_Metin bloğu:_
+++++

Lokman Sûresi 6. Ayet

وَمِنَ النَّاسِ مَنْ يَشْتَر۪ي لَهْوَ الْحَد۪يثِ لِيُضِلَّ عَنْ سَب۪يلِ اللّٰهِ بِغَيْرِ عِلْمٍۙ وَيَتَّخِذَهَا هُزُواًۜ اُو۬لٰٓئِكَ لَهُمْ عَذَابٌ مُه۪ينٌ  ...

İnsanlardan öylesi vardır ki, bilgisizce Allah yolundan saptırmak ve o yolu eğlenceye almak için, eğlencelik asılsız ve faydasız sözleri satın alır. İşte onlar için aşağılayıcı bir azap vardır.
 
Sıra Kelime Anlamı Kökü
1 وَمِنَ ve
2 النَّاسِ insanlardan ن و س
3 مَنْ kimi
4 يَشْتَرِي satın alır ش ر ي
5 لَهْوَ boş ل ه و
6 الْحَدِيثِ hadisi (sözü) ح د ث
7 لِيُضِلَّ saptırmak için ض ل ل
8 عَنْ -ndan
9 سَبِيلِ yolu- س ب ل
10 اللَّهِ Allah’ın
11 بِغَيْرِ olmaksızın غ ي ر
12 عِلْمٍ bilgisi ع ل م
13 وَيَتَّخِذَهَا ve onu edinmek için ا خ ذ
14 هُزُوًا alay konusu ه ز ا
15 أُولَٰئِكَ işte
16 لَهُمْ onlara vardır
17 عَذَابٌ bir azab ع ذ ب
18 مُهِينٌ küçük düşürücü ه و ن
 

Dünyada maddî haz ve mutluluktan başka gayeleri olmayan insanlar, başkalarını da bilgisizce Allah’ın yolundan saptırmak, alıkoymak, boş şeylerle uğraşmak maksadıyla akıl ve bilgi temeline dayanmayan anlamsız, içi boş sözlere (veya bir yoruma göre) çalgılı eğlencelere kendilerini kaptırır, hayatın gayesini bunlardan ibaret görür, bunlara para harcar; bunları konuşup bunları dinlerler; Allah’ın hikmetli, anlam yüklü ve dolayısıyla kurtarıcı âyetleri kendilerine okunduğunda ise büyüklenerek bunlara kulak tıkayıp sırt çevirirler. Böylece inançlı ve inkârcı kesimler arasındaki temel bir mantık ve zihniyet farkı ortaya konmaktadır.

+++++

_Çalışma yönergeleri:_
A. Aşağıdaki ifadelerin Lokman Sûresi 6. ayet metniyle uyuşup uyuşmadığını belirtin. Her biri için evet ya da hayır deyin ve karar veren sözleri metinden aynen alıntılayın.
(i) Açıklama, içi boş sözlerin yanında bir yoruma göre çalgılı eğlencelerden de söz eder.
(ii) Meale göre bu kişiler için aşağılayıcı bir azap vardır.
(iii) Açıklamaya göre bu insanlar, ayetler kendilerine okunduğunda onları dikkatle dinler.
B. Lokman Sûresi 6. ayet metnindeki açıklamayı son cümlesinden sonra gelecek bir paragrafla sürdürün.

_Kayıtlı veriler:_
+++++

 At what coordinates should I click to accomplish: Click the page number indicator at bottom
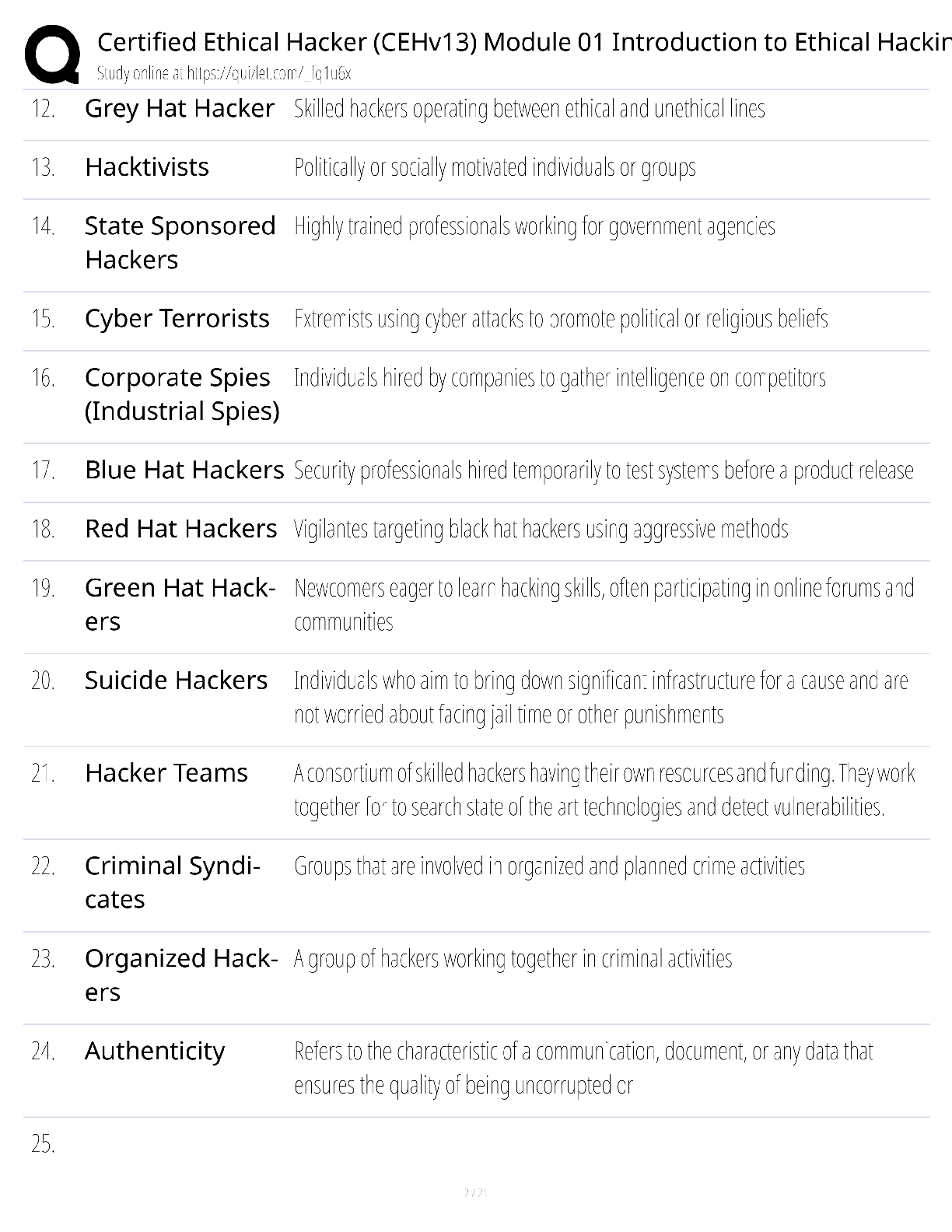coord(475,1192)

+++++

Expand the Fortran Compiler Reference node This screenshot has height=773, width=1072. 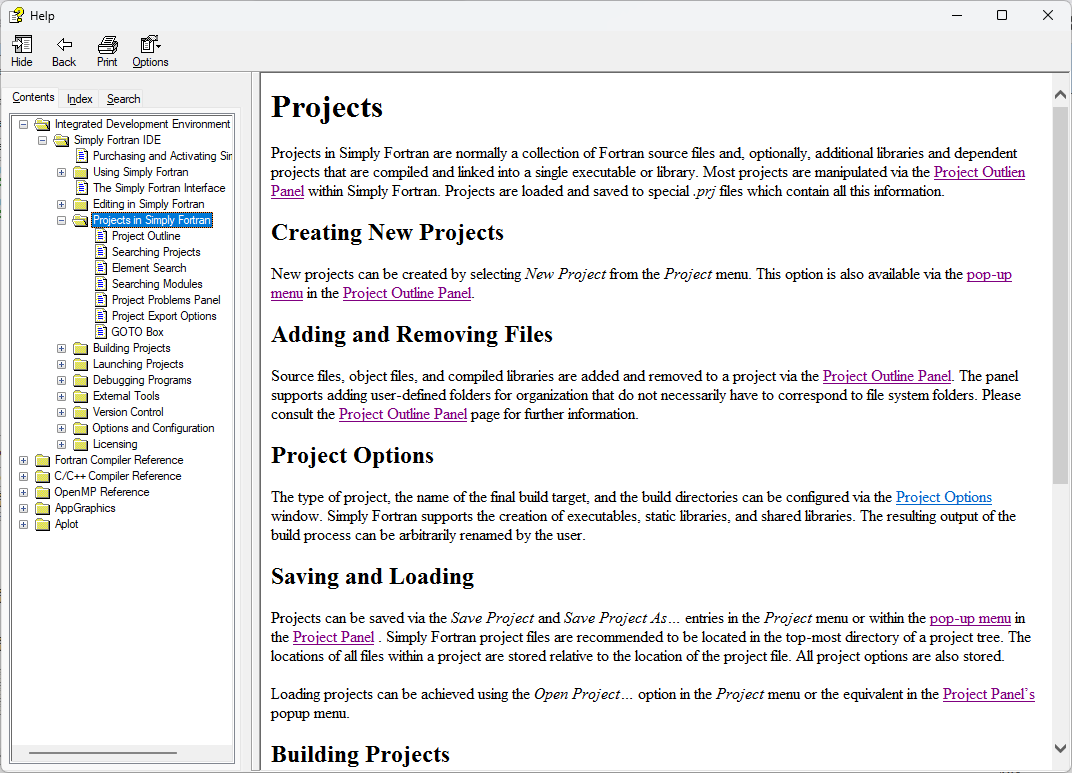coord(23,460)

+++++

_Sıralı cevaplar:_
A.
(i) Evet: "(veya bir yoruma göre) çalgılı eğlencelere kendilerini kaptırır"
(ii) Evet: "İşte onlar için aşağılayıcı bir azap vardır."
(iii) Hayır: "Allah’ın hikmetli, anlam yüklü ve dolayısıyla kurtarıcı âyetleri kendilerine okunduğunda ise büyüklenerek bunlara kulak tıkayıp sırt çevirirler."

B.
Eğlendirici söz” diye çevirdiğimiz 6. âyetteki lehve’l-hadîs deyimi klasik tefsirlerin çoğunda mûsiki olarak açıklanmış ve bazı tefsirlerde bu âyete dayanılarak şarkı söylemenin, çalgı çalmanın, dinlemenin, bu işin ticaretini yapmanın haram olduğu ileri sürülmüştür. Ancak bu deyimin şirk inancı içeren sözler veya daha genel olarak insanlar için herhangi bir fayda getirmeyen boş ve lüzumsuz konuşmalar olduğu yolunda görüşler de zikredilmektedir (bu görüşler için bk. Taberî, XXI, 60-63). İmam Mâlik bir soru üzerine âyetteki “Allah yolundan saptırmak için” ifadesine dayanarak, “Eğer (müzik) insanı Allah’a karşı görevlerinden alıkoyuyorsa haramdır” demiştir (Kurtubî, XIV, 54). Kurtubî mûsikinin haram olduğu yolunda aktarılan bazı rivayetleri sıraladıktan sonra ünlü fıkıh bilgini Ebû Bekir İbnü’l-Arabî’ye (bk. Ahkâmü’l-Kur’ân, III, 1494) dayanarak kendi görüşünü özetle şöyle belirtir: İnsanların kötü duygularını tahrik eden, haramları öven şarkıların haram olduğu açıktır; ancak bu tür sakıncalar taşımayan mûsiki bayram, düğün gibi sevinçli ve mutlu zamanlarda veya dinlenmeye ve rahatlamaya ihtiyaç duyulduğu durumlarda câizdir (XIV, 55-56).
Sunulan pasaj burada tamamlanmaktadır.